My colleague the member for Perth (Mr Stephen Smith), in introducing the opposition's position on this matter yesterday, said that a report of the House of Representatives Standing Committee on Industry, Science and Technology of June 1993, Undersold overseas, recommends the application of the export market development grants scheme be extended to include all the tourism industry. It goes back as far as that when we had a parliamentary committee with a unanimous recommendation that that should happen.

Subsequently, the very famous House of Representatives Standing Committee on Banking, Finance and Public Administration brought down a report called Taxing relaxing. They were looking into the tourism industry specifically. They talked about the EMDG scheme. They said—I will send you a copy of the speech, Geoff—that, once the export market development grants scheme is fully implemented, consideration should be given to the provision of equal access to the scheme for single-service providers at the rate of 50c in the dollar—again, increasing it in line with the coalition's commitment to this policy in the last election campaign.

I find it distressing that, when you go and talk to people in the tourism industry, you find that the extent to which the EMDG scheme and its elimination might be detrimental to tourism is quite staggering. Look at, for example, a letter that has been sent to the Prime Minister from Flag, the group of hotels, inns, resorts and apartments. The language is extraordinary. It says here that, should the EMDG scheme be abolished, Flag would have to seriously reconsider its overseas activities and such an action would have serious ramifications on the employment prospects of a number of Australians and have a negative impact on the viability of Flag member properties. I think that puts an added dimension on this matter.
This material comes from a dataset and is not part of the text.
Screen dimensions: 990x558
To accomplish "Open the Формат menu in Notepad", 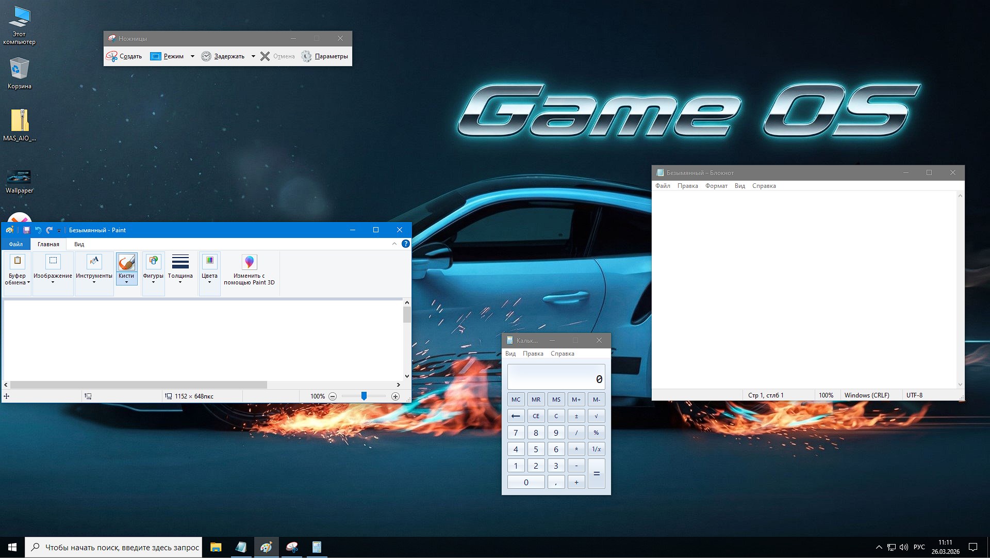I will [716, 186].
I notice the honourable member for Dawson (Mrs De-Anne Kelly) is in the chamber this evening. I am not sure if she is down to speak. She comes from a very important part of Australia where the tourism industry is of great benefit to not only the local people but also those in the wider region. I know that she made a submission to the inquiry following which the report Taxing relaxing was produced, because I have read it. She said some interesting things about the diesel fuel rebate scheme. She said some other things about tourist operators in her area. She was not a member of parliament then, but that is fine; she is here now. She is a voice for tourism from the Mackay region. I will look forward to her contribution here.

The purpose of my amendments, which I have already circulated in the House, is just to keep the government honest, to get them to adopt the policy which they clearly enunciated in the election campaign. These amendments, therefore, I would think would be overwhelmingly supported.

If a division is called, the member for Dawson will have to go over to the other side. We will go with her; we will all go over to that side. All the members of the government will still be over there because we will all be supporting these amendments. By way of these amendments we are saying, `Let's give the same break to the tourism industry that is given to others eligible under the EMDG scheme.'

I think it is fair to say that, in the past, there might have been some criticism levelled at the former government for keeping it at 25 per cent. Now we are saying that it should be 50 per cent. I think that was more a response of economic rationalists looking at what it might cost than anything else.

I can clearly say to all those in the House that this policy should be supported. We certainly do. We are serious about it and will be moving amendments, which we hope will be supported by everybody in the House this evening. I hope that in the consideration in detail stage all members of this chamber will rise in their places unanimously to support these amendments. After all, at the end of the day we are simply trying to ensure that the honesty in politics that we hear so much about from those in government will be put in place.